Alte Postkarten und Privatfotos

So entschied sich das Redaktionsteam um Kerstin Walter dafür, in die jetzt herausgebrachte Broschüre nicht nur alte Postkartenbilder, sondern auch einige Privatfotos aufzunehmen. Deren Anteil liege bei schätzungsweise 20 bis 30 Prozent, sagt Walter. Insofern verwirrt der Titel des Heftes etwas, wo nur von historischen Postkarten die Rede ist. Immerhin, im Vorwort klärt Kerstin Walter die Leser auf.

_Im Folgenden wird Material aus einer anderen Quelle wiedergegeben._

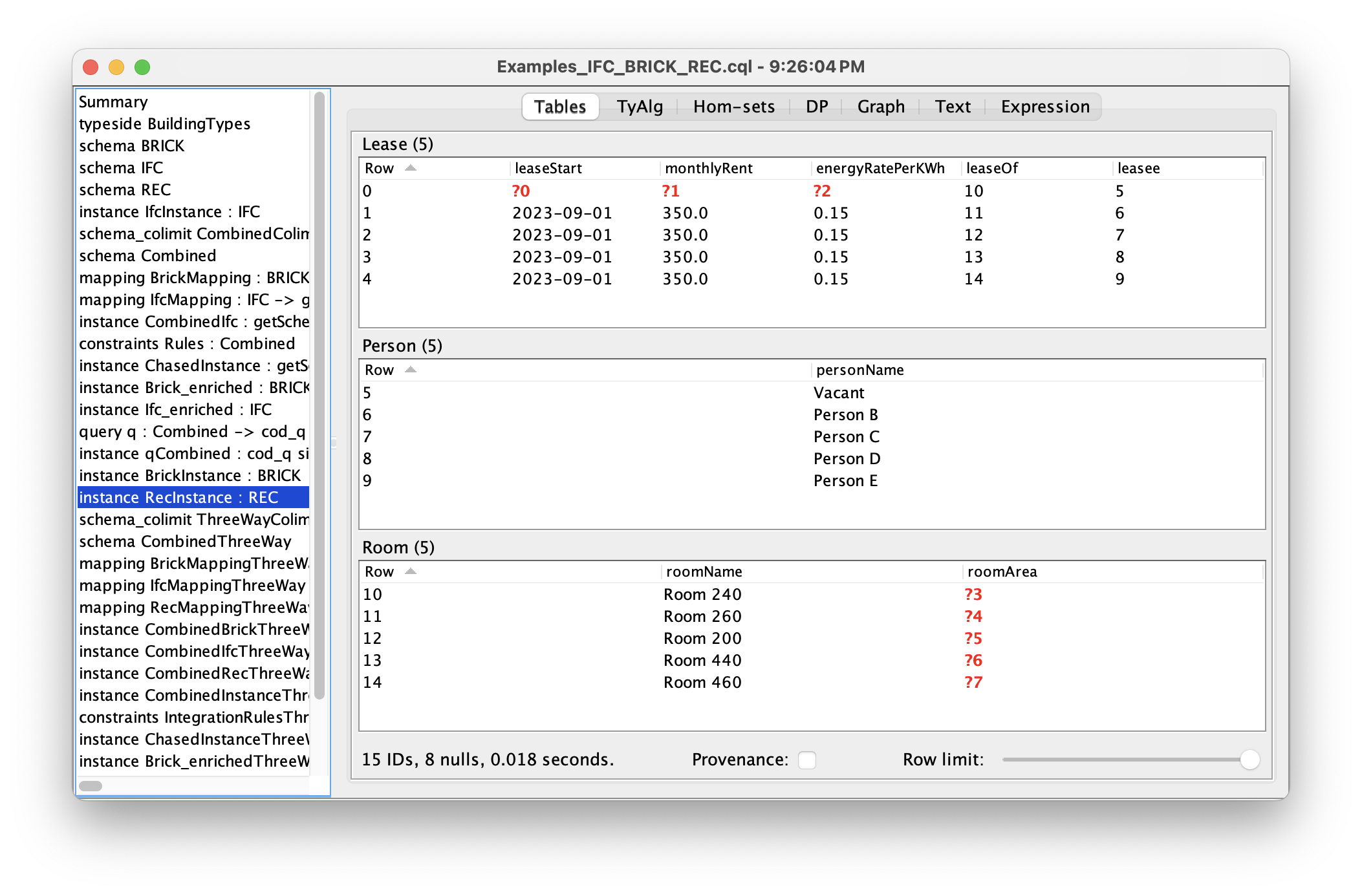Screen dimensions: 1362x896
Task: Click sort arrow in Person Row header
Action: (410, 370)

Der Großteil der verwendeten Bilder aus diesem Stadtteil, in dem heute Prominente wie Günther Jauch – der auch zur Veranstaltung am Sonntag gekommen war – und Kai Diekmann wohnen, stammt aus der Postkartensammlung des Potsdamers Klaus Hellenthal sowie aus dem Potsdam Museum. Auch einige weitere Privatleute steuerten Fotos bei. Die Texte zu den Abbildungen im Heft sind von Ute Meesmann verfasst, die beruflich im Potsdam Museum tätig ist. Neben den Villen, von deren Abbildungen das Heft gleichsam lebt, war die Berliner Vorstadt früher vom Militär geprägt. Gerade der Bereich der Behlert- und der Mangerstraße bis hin in Richtung Havel beherbergte mehrere Kasernenbauten, wie in der Publikation zu sehen ist. Auch Ansichten vom Berliner Tor – einst eines der Stadttore Potsdams – haben Aufnahme in das neue Heft gefunden. 

Um 1920 entstand dieses Foto des Berliner Tors, das 1952 abgerissen wurde. 
Um 1920 entstand dieses Foto des Berliner Tors, das 1952 abgerissen wurde. 

© www.GrussausPotsdam.de

Die weltbekannte Glienicker Brücke ist ebenfalls mit mehreren Ansichten vertreten. Sogar noch der steinerne Vorgängerbau von Karl Friedrich Schinkel findet sich auf einer Postkarte, abgestempelt am 6. April 1902, wie der kurze Text unter dem Bild verrät.

Eine Fundgrube für historisch interessierte Potsdamer

Fehler sind bei solchen Publikationen wohl nie so ganz zu vermeiden. So ist es gewiss nicht „der malerische Blick aus der Villa Rumpf über den Heiligen See hinüber zum Marmorpalais“, den das Foto auf Seite 62 des Heftes zeigt. Die Perspektive stimmt nicht ganz, der Standort des Fotografen muss ein wenig anders gewesen sein. Insgesamt jedoch ist das Heft, erschienen in einer Auflage von 1000 Stück, für historisch interessierte Potsdamer eine Fundgrube. Mit dem Heft in der Hand lohnt sich ein Spaziergang durch die Berliner Vorstadt. Im Vergleich von einst und jetzt können Spaziergänger viele Details entdecken. 

Und politische Kuriositäten, bis vor 30 Jahren bitterer Ernst in diesem Stadtteil, der quasi mit seiner Rückseite an die Berliner Mauer grenzte, hindern nicht mehr am Erkunden jener Gegend.